In his letter to the Philippians, Paul says, “You should have the same attitude toward one another that Christ Jesus had, who, though he existed in the form of God, did not regard equality with God something to be grasped, but emptied himself by taking on the form of a slave, by looking like other men, and by sharing in human nature. He humbled himself, by becoming obedient to the point of death—even death on a cross!” (Philippians 2:5-8) Jesus did not cling to his position as God but gave up his divine prerogatives and became one of us. He further humbled himself and willingly went to his death, the painful and humiliating death on the cross, for our sake.
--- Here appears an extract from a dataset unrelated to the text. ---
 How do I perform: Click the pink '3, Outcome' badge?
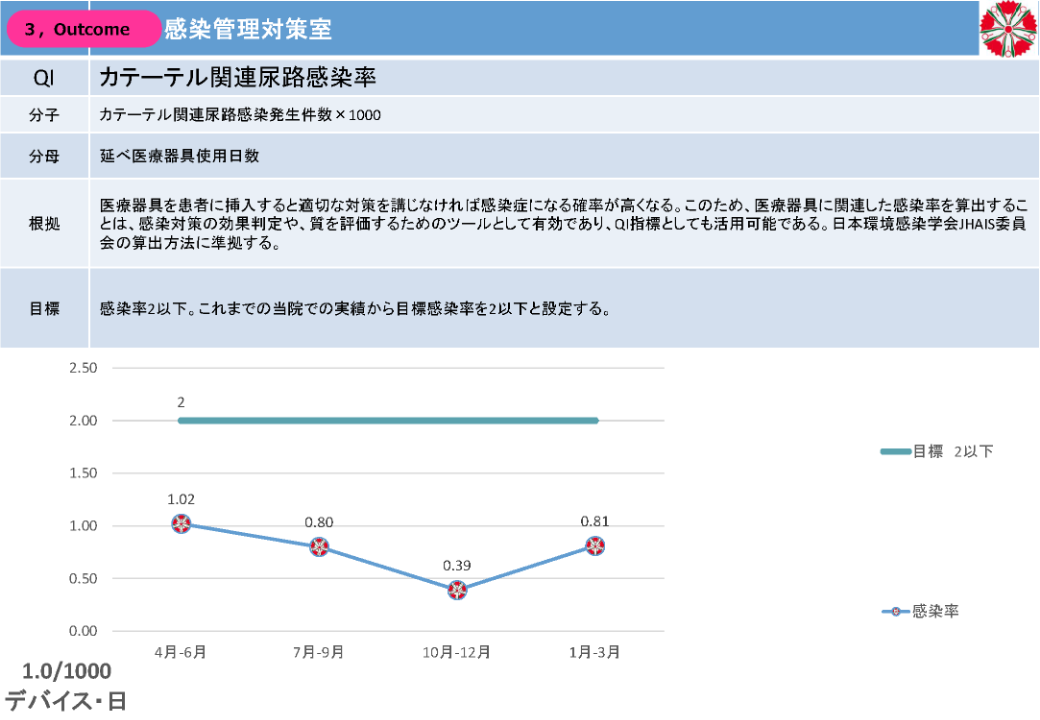click(x=84, y=29)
If he did that for us, how can we hold back from letting everything go and following him?

Paul continues, “As a result God exalted him and gave him the name that is above every name, so that at the name of Jesus every knee will bow—in heaven and on earth and under the earth—and every tongue confess that Jesus Christ is Lord to the glory of God the Father.” (Philippians 2:9-11) Likewise Jesus says that whatever we give up for him will be repaid by God 100 times over. (Matthew 19:29)

Who God is and his intentions toward us are clear if you look at Jesus. He does not hate or wish to harm us. God is love, self-sacrificial love for the lost and those who need forgiveness. (1 John 4:8-10) He is willing to go to extraordinary lengths to save us. And we are to follow his example.

Because not only is Jesus the exact image of God but we, too, were created in God's image. (Genesis 1:27) That image has been marred in us by our sin and selfishness and lack of love for God and others. But Jesus came to restore that image. As in says in 1 John, “...what we will be has not yet been revealed. We know that whenever it is revealed we will be like him...” (1 John 3:2) In other words, we will embody Christlike love for others, helping, forgiving, healing and reconciling them to God and to each other.

So if you want to know what God is really like, look to Jesus. And if you want to know what we can become, look to Jesus. But don't just look. Follow him. Leave behind what clings to you and tries to hold you back. It won't always be pleasant or easy. But it will be fulfilling and rewarding. And it is what you were created to be.